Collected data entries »
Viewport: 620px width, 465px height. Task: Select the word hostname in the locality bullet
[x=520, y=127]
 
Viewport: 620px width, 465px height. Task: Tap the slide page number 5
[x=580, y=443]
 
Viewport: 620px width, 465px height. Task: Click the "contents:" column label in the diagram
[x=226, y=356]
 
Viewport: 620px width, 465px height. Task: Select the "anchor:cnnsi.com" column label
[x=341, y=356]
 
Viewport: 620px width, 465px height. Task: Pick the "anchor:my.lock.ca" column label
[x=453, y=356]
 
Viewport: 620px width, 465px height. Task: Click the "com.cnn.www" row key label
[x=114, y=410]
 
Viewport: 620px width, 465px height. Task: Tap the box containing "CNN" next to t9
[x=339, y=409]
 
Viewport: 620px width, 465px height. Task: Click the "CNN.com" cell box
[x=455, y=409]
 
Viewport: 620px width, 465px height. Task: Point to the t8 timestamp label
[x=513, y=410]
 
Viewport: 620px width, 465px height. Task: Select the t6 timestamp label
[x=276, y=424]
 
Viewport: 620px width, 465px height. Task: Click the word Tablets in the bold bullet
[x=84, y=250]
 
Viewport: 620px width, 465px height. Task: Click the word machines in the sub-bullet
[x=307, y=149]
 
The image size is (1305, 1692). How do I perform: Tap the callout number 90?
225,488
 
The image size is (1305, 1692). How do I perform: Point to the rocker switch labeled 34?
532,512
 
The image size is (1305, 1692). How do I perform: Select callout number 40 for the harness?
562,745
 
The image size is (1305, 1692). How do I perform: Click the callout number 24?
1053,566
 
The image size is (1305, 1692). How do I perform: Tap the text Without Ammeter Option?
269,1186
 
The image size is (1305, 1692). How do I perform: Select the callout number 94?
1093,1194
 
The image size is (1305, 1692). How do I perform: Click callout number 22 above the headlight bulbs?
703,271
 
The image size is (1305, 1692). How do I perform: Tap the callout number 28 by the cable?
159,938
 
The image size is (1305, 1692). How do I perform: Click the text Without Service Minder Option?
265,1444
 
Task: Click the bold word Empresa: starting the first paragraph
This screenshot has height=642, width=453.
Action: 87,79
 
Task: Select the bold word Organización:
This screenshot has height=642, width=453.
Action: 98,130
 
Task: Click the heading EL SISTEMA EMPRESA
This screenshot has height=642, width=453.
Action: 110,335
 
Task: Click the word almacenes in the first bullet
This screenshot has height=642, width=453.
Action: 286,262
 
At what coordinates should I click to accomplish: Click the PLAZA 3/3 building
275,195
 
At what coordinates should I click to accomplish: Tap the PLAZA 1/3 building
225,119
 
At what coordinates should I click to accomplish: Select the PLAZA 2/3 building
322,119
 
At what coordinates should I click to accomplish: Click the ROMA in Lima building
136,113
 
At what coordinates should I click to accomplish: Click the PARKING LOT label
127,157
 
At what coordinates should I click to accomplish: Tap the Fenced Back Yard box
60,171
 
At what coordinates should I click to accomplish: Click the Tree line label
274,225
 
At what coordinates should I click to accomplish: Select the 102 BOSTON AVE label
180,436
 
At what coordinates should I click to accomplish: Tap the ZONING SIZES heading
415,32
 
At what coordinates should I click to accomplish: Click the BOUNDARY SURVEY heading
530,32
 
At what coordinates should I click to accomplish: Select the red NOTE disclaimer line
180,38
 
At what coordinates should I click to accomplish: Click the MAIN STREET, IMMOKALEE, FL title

Goal of the exercise » Change every "callout number" in the material to "reference number" and leave everything else as it is.

Full output »
Viewport: 620px width, 465px height. Task: Select the word hostname in the locality bullet
[x=520, y=127]
 
Viewport: 620px width, 465px height. Task: Tap the slide page number 5
[x=580, y=443]
 
Viewport: 620px width, 465px height. Task: Click the "contents:" column label in the diagram
[x=226, y=356]
 
Viewport: 620px width, 465px height. Task: Select the "anchor:cnnsi.com" column label
[x=341, y=356]
 
Viewport: 620px width, 465px height. Task: Pick the "anchor:my.lock.ca" column label
[x=453, y=356]
 
Viewport: 620px width, 465px height. Task: Click the "com.cnn.www" row key label
[x=114, y=410]
 
Viewport: 620px width, 465px height. Task: Tap the box containing "CNN" next to t9
[x=339, y=409]
 
Viewport: 620px width, 465px height. Task: Click the "CNN.com" cell box
[x=455, y=409]
 
Viewport: 620px width, 465px height. Task: Point to the t8 timestamp label
[x=513, y=410]
 
Viewport: 620px width, 465px height. Task: Select the t6 timestamp label
[x=276, y=424]
 
Viewport: 620px width, 465px height. Task: Click the word Tablets in the bold bullet
[x=84, y=250]
 
Viewport: 620px width, 465px height. Task: Click the word machines in the sub-bullet
[x=307, y=149]
 
The image size is (1305, 1692). How do I perform: Tap the reference number 90?
225,488
 
The image size is (1305, 1692). How do I perform: Point to the rocker switch labeled 34?
532,512
 
The image size is (1305, 1692). How do I perform: Select reference number 40 for the harness?
562,745
 
The image size is (1305, 1692). How do I perform: Click the reference number 24?
1053,566
 
The image size is (1305, 1692). How do I perform: Tap the text Without Ammeter Option?
269,1186
 
The image size is (1305, 1692). How do I perform: Select the reference number 94?
1093,1194
 
The image size is (1305, 1692). How do I perform: Click reference number 22 above the headlight bulbs?
703,271
 
The image size is (1305, 1692). How do I perform: Tap the reference number 28 by the cable?
159,938
 
The image size is (1305, 1692). How do I perform: Click the text Without Service Minder Option?
265,1444
 
Task: Click the bold word Empresa: starting the first paragraph
This screenshot has height=642, width=453.
Action: 87,79
 
Task: Select the bold word Organización:
This screenshot has height=642, width=453.
Action: 98,130
 
Task: Click the heading EL SISTEMA EMPRESA
This screenshot has height=642, width=453.
Action: 110,335
 
Task: Click the word almacenes in the first bullet
This screenshot has height=642, width=453.
Action: 286,262
 
At what coordinates should I click to accomplish: Click the PLAZA 3/3 building
275,195
 
At what coordinates should I click to accomplish: Tap the PLAZA 1/3 building
225,119
 
At what coordinates should I click to accomplish: Select the PLAZA 2/3 building
322,119
 
At what coordinates should I click to accomplish: Click the ROMA in Lima building
136,113
 
At what coordinates should I click to accomplish: Click the PARKING LOT label
127,157
 
At what coordinates should I click to accomplish: Tap the Fenced Back Yard box
60,171
 
At what coordinates should I click to accomplish: Click the Tree line label
274,225
 
At what coordinates should I click to accomplish: Select the 102 BOSTON AVE label
180,436
 
At what coordinates should I click to accomplish: Tap the ZONING SIZES heading
415,32
 
At what coordinates should I click to accomplish: Click the BOUNDARY SURVEY heading
530,32
 
At what coordinates should I click to accomplish: Select the red NOTE disclaimer line
180,38
 
At what coordinates should I click to accomplish: Click the MAIN STREET, IMMOKALEE, FL title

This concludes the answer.